To celebrate its anniversary, Reeve is offering exclusively, through a company called KnifeArt (KnifeArt.com) a special edition Sebenza with a carbon fiber handle that makes it very light. This model is called the Sebenza Carbon Fiber 25. The 3.6-inch drop point blade is made of CPM S35VN steel hardened to Rc 58-59 and the frame is machined from titanium.
Sebenza Carbon Fiber 25 is a one-hand-opener, a framelock whose design puts the entire frame behind the blade. The blade pivots on phosphor-bronze washers, and there is a 1/8-inch ceramic interface between the blade and the frame, which makes it just about impossible for the blade to wear loose over time. Sebenza Carbon Fiber 25 weighs just 4 ounces, and you can carry it in your pocket.

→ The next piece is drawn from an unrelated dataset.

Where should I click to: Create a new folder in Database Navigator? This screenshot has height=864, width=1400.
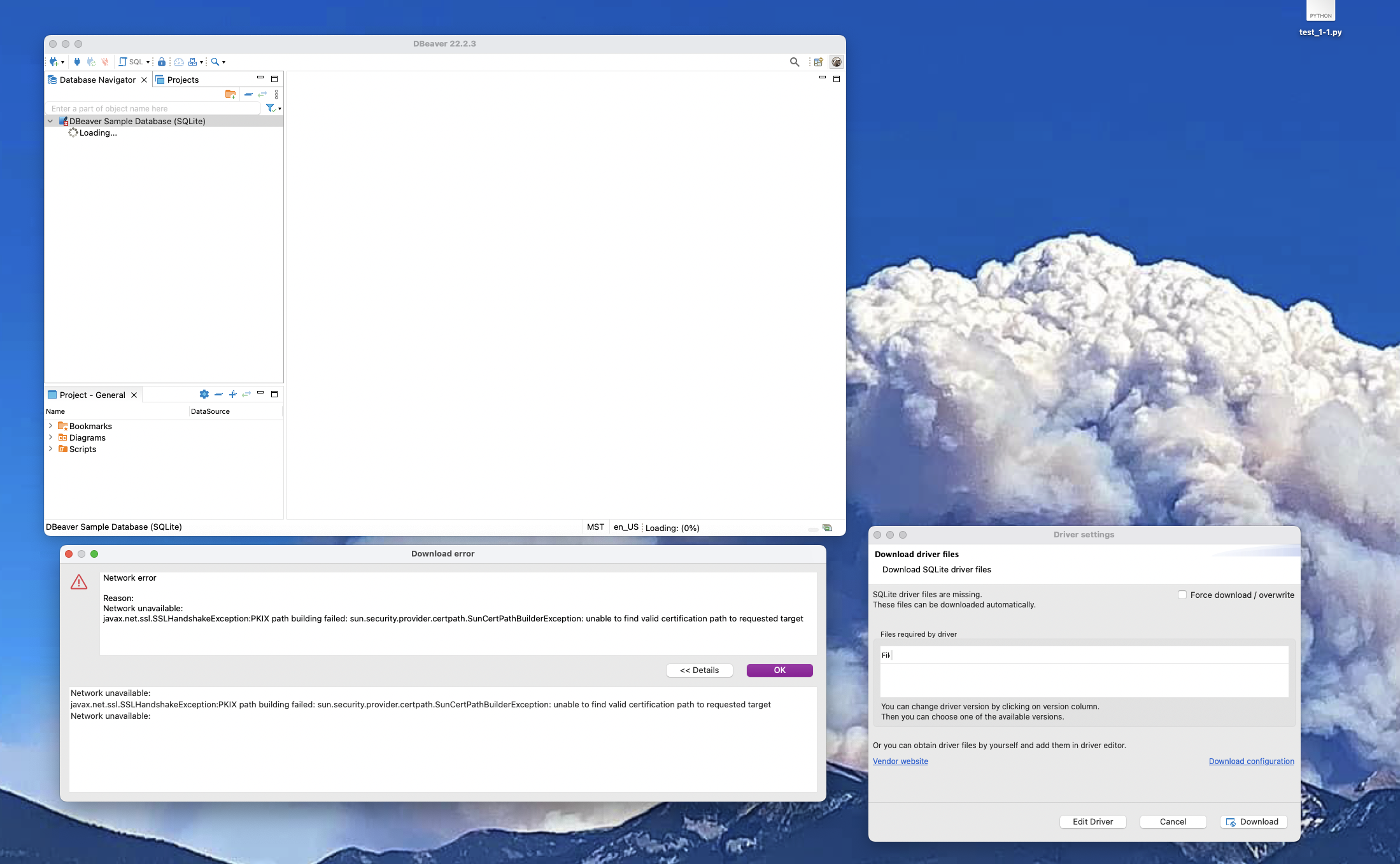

Because Mr. Reeve earnestly expects that you will use his knife, he packages it with Allen wrenches for disassembly and cleaning, oil for the joint (oil is always a good idea) and a polishing cloth. The price is $485 for about as nice a piece of cutting machinery as it is possible to buy.
A word about KnifeArt. They deal only in new knives, and carry cutlery that you just don’t see anywhere else. Sebenza Carbon Fiber 25 is exclusive with them, and they are also the only place I know of where you can find a new Daniel Winkler tactical knife. They carry roughly 20 different brands, and every one of them is top flight. Nice folks to deal with, too.